There were approximately 80 participants in the workshop from a myriad of different industries, including oil and gas, banking, higher education and more, from Bahrain, Saudi Arabia and Qatar. The workshop was also supported by the U.S. Embassy, with Ambassador William Roebuck attending the inauguration.

“Ambassador Roebuck was very instrumental. He was very interested in understanding our relationship there and where we were going with this. He asked how he could help, and it was a very good discussion,” he said. “He also sponsored 15 students to participate in the workshop.”

During the three-day workshop, participants worked on case studies and discussed certain risk factors related to an organization and what they could do to mitigate some of the risks. They also conducted behavioral exercises to demonstrate nuances in identifying and preventing fraud.
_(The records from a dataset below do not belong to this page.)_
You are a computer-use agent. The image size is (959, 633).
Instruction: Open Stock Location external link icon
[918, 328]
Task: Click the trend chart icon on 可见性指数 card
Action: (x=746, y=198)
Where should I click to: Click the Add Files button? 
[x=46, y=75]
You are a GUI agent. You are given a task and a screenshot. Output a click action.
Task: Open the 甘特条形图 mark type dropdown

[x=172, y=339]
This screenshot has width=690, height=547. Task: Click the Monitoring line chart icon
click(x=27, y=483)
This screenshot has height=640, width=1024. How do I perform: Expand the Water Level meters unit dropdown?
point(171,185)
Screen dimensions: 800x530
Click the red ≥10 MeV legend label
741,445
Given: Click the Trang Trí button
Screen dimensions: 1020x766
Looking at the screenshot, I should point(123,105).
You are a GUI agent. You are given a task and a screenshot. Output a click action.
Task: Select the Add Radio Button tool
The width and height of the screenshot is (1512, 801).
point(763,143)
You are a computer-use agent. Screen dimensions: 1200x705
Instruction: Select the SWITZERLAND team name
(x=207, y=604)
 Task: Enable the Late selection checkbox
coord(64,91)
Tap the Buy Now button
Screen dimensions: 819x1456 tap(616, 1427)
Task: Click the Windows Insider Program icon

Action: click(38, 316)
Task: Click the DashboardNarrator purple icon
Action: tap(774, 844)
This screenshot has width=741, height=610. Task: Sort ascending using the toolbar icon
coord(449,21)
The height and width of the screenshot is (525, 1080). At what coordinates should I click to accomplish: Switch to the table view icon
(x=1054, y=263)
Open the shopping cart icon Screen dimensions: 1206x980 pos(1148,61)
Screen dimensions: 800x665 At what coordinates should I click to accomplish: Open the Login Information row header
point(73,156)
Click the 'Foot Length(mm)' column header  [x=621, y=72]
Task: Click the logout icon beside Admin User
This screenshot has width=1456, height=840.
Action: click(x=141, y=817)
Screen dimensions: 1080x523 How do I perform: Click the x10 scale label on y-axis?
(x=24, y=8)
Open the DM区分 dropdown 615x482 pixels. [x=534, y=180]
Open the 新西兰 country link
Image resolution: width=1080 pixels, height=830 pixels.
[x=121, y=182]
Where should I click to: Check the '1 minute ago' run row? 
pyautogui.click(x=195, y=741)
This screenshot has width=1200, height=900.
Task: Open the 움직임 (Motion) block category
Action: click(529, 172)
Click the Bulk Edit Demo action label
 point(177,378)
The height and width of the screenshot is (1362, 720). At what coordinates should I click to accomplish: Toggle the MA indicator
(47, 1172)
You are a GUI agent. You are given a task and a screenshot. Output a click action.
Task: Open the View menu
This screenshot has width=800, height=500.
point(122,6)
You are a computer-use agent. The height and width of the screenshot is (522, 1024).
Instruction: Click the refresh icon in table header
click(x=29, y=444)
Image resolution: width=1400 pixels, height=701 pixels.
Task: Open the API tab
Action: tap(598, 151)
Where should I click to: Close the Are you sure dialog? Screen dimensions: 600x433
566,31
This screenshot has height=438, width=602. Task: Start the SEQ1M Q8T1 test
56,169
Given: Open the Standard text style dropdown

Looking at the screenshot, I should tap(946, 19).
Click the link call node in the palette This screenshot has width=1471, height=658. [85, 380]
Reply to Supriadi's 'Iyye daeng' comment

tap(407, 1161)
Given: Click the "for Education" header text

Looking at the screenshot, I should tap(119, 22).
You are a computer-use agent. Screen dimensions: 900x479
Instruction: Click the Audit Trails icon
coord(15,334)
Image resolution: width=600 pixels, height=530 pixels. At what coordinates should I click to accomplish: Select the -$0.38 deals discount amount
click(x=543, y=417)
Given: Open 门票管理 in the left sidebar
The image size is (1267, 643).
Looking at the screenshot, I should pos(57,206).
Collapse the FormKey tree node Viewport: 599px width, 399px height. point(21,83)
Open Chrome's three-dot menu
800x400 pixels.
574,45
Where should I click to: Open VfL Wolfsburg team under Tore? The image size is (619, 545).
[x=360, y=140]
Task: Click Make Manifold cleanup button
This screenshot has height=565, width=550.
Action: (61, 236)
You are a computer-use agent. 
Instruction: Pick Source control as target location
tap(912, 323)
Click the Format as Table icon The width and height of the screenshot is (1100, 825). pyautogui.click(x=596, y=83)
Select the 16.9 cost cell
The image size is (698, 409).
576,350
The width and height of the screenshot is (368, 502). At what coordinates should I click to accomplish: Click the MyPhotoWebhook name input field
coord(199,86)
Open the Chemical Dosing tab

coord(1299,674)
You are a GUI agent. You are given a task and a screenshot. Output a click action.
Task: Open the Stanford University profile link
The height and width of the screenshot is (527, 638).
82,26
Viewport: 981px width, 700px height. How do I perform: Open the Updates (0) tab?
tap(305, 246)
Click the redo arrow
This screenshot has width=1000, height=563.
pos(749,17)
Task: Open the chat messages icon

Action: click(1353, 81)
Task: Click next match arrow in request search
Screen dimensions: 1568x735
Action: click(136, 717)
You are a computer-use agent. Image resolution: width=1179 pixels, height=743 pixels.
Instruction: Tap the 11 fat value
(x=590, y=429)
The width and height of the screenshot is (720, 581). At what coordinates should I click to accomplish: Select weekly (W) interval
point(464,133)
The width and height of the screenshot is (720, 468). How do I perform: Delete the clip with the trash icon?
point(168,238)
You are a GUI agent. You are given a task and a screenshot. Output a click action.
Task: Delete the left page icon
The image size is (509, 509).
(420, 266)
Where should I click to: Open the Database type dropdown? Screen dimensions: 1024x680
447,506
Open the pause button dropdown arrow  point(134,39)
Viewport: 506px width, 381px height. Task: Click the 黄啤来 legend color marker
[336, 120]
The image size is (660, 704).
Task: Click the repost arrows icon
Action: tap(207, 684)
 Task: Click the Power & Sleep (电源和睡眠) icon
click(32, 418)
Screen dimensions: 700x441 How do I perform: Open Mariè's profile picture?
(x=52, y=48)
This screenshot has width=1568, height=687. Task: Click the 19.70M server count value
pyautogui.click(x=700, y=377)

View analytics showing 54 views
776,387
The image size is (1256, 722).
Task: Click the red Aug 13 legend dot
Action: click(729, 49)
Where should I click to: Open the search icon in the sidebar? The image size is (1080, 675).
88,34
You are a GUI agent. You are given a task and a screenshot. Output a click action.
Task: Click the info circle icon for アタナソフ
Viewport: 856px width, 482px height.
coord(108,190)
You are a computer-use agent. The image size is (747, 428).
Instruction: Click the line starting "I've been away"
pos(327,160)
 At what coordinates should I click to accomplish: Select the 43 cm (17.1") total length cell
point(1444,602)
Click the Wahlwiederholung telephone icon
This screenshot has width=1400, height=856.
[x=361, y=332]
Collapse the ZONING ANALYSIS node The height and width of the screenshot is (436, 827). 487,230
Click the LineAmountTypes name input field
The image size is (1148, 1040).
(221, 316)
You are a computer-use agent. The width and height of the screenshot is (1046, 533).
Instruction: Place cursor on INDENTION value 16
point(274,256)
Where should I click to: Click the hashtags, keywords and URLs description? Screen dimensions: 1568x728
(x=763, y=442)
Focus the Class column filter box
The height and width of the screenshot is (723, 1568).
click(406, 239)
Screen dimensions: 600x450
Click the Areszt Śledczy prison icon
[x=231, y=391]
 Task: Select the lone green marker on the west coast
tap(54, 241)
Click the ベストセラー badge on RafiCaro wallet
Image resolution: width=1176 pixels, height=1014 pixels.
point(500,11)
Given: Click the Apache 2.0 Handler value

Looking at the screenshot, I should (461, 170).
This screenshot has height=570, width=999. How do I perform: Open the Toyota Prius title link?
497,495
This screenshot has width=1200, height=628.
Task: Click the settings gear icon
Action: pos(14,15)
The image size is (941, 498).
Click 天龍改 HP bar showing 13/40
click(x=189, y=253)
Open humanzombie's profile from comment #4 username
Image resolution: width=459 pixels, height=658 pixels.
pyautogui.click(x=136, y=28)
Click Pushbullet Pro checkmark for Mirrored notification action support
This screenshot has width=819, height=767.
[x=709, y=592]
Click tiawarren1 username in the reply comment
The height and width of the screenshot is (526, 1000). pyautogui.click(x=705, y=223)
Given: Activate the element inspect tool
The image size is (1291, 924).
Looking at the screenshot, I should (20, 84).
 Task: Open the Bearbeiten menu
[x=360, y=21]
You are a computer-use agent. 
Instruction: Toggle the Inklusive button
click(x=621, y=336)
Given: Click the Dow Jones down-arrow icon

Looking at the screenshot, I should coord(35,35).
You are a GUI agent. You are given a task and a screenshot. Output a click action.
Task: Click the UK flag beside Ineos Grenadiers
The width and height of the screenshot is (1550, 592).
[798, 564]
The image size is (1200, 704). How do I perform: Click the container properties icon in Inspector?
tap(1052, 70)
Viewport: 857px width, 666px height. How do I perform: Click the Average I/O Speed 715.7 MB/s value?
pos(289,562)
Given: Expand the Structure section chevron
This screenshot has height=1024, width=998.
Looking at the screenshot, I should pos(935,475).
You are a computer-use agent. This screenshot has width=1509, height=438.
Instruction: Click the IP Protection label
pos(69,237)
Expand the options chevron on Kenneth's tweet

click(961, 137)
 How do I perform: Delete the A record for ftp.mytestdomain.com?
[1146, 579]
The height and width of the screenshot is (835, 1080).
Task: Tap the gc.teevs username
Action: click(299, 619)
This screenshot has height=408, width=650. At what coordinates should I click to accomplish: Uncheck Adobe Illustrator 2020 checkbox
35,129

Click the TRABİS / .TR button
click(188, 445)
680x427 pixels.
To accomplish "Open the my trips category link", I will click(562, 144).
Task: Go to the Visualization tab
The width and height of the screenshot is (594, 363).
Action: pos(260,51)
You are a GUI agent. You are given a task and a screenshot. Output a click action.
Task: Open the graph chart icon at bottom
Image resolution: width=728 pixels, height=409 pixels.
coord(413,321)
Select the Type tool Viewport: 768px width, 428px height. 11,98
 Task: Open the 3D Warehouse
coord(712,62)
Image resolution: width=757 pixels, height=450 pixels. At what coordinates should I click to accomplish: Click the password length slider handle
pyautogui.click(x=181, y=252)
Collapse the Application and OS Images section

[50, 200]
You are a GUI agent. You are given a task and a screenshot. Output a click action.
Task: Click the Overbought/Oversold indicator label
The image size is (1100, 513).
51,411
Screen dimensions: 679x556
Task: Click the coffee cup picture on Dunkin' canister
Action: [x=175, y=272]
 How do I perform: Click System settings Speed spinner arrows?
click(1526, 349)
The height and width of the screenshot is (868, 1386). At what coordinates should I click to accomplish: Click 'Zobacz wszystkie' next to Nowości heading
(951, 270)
“We’ll never be able to prevent fraud; it’s always going to exist. But it’s how we deal with it that is important to our businesses,” Fleming said.

Overall, this workshop and the relationship helps enhance WVU’s international reputation and the reputation of RUW, WVU’s partner in the region.

“Bahrain, and particularly, RUW, is the portal in the Middle East for our footprint there. WVU has a strong alumni presence in the area, and we have a faculty member at RUW, Vivien Exartier, who earned his Ph.D. here at WVU,” Fleming said. “So, it’s always nice to go and help out a partner that has the connection back to our university, and that’s part of being the Mountaineer family.”

And while the alumni connections initially helped to develop this relationship, B&E and, specifically, the Department of Accounting, became involved because of expertise in the field.

“We are the world leaders in forensics ethics, teaching and research,” Fleming said. “We are just happy to begin to help out where we can and help in the reputation enhancing aspects of WVU and RUW in this venture.”